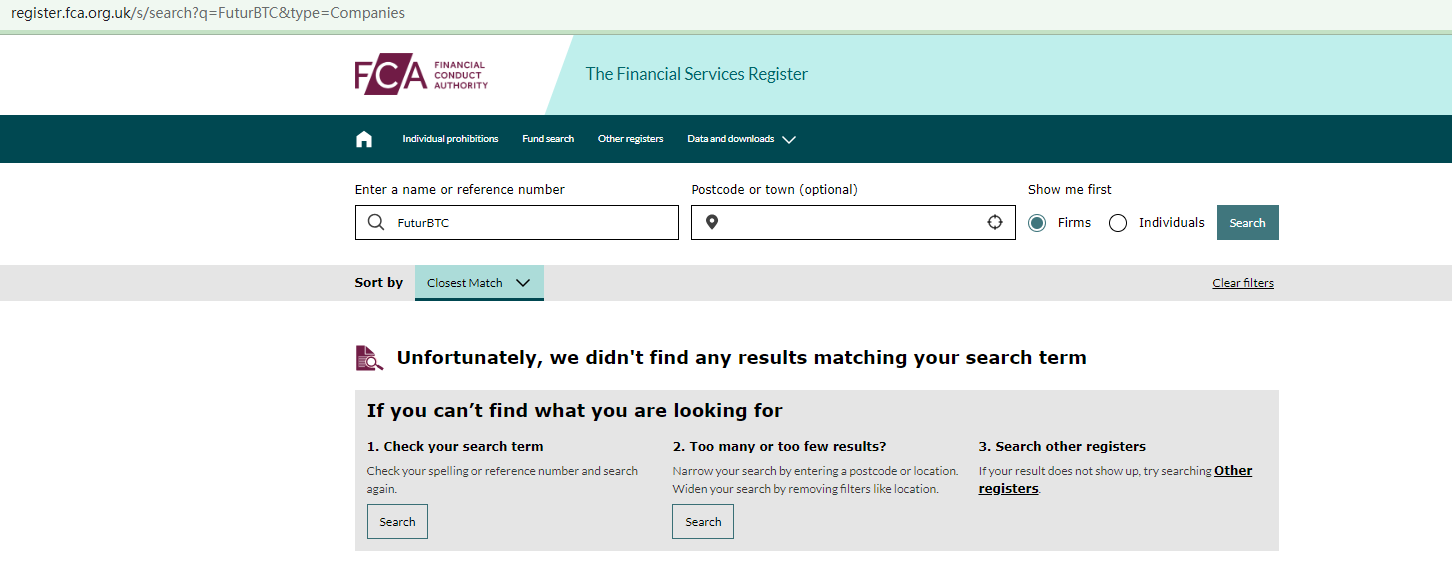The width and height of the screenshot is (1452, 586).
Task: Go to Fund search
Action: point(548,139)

...

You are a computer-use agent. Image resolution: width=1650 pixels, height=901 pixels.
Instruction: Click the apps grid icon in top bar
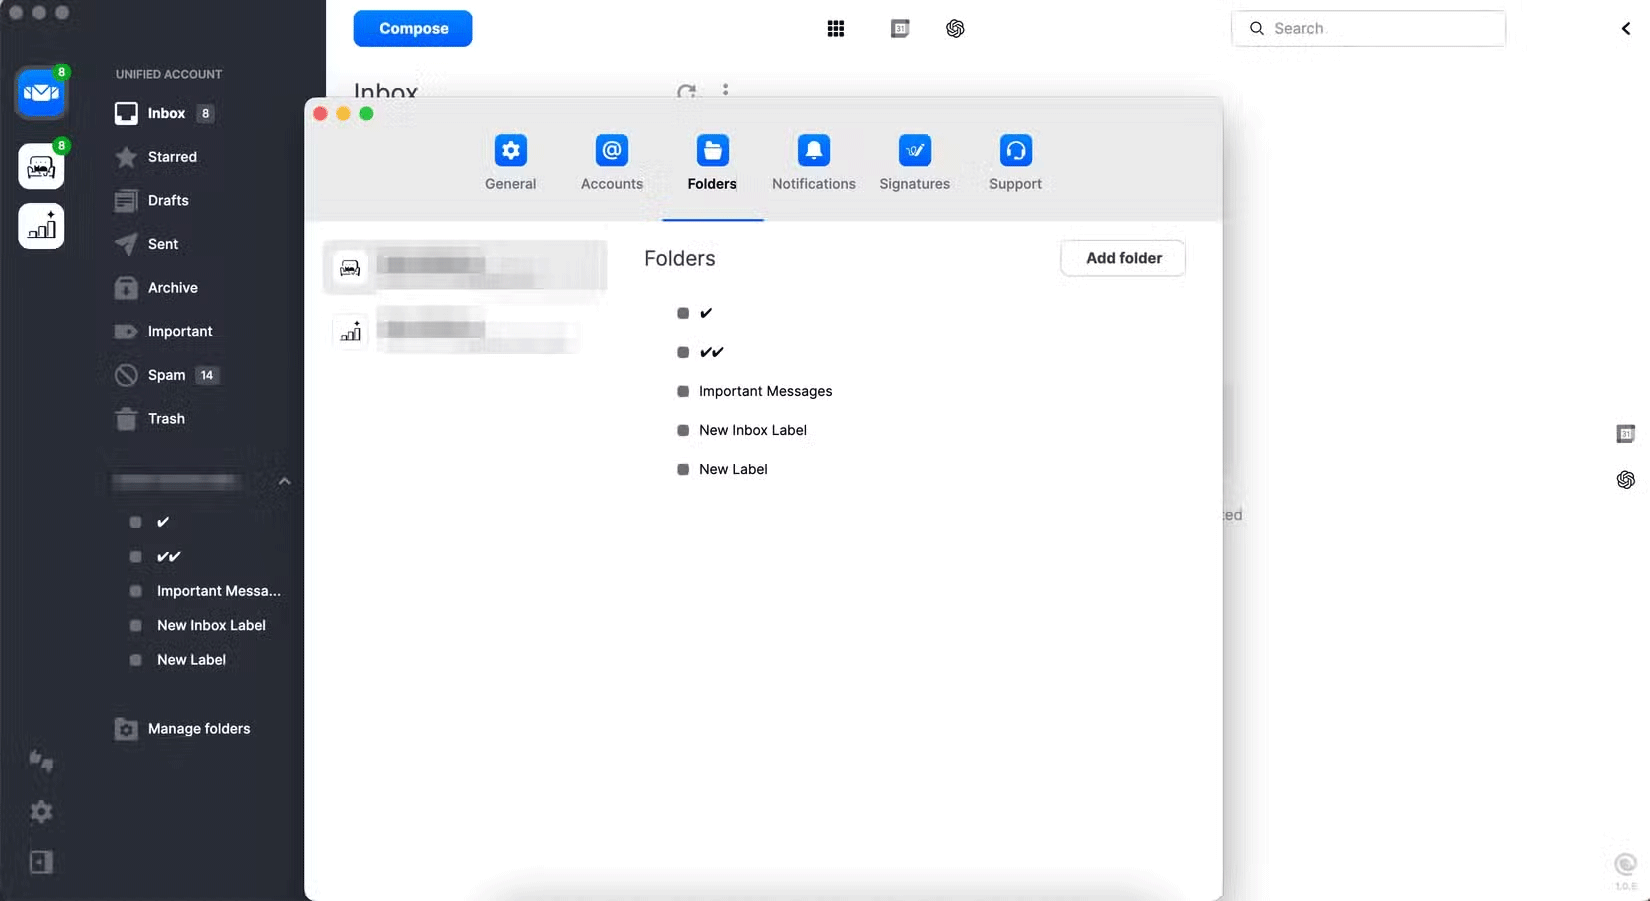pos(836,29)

Work instructions:
Copy the records word for word from the line with "The width and" to the line with "Action: point(548,139)", and leave the pictures out of your answer.

Written response:
The width and height of the screenshot is (1452, 586).
Task: Go to Fund search
Action: point(548,139)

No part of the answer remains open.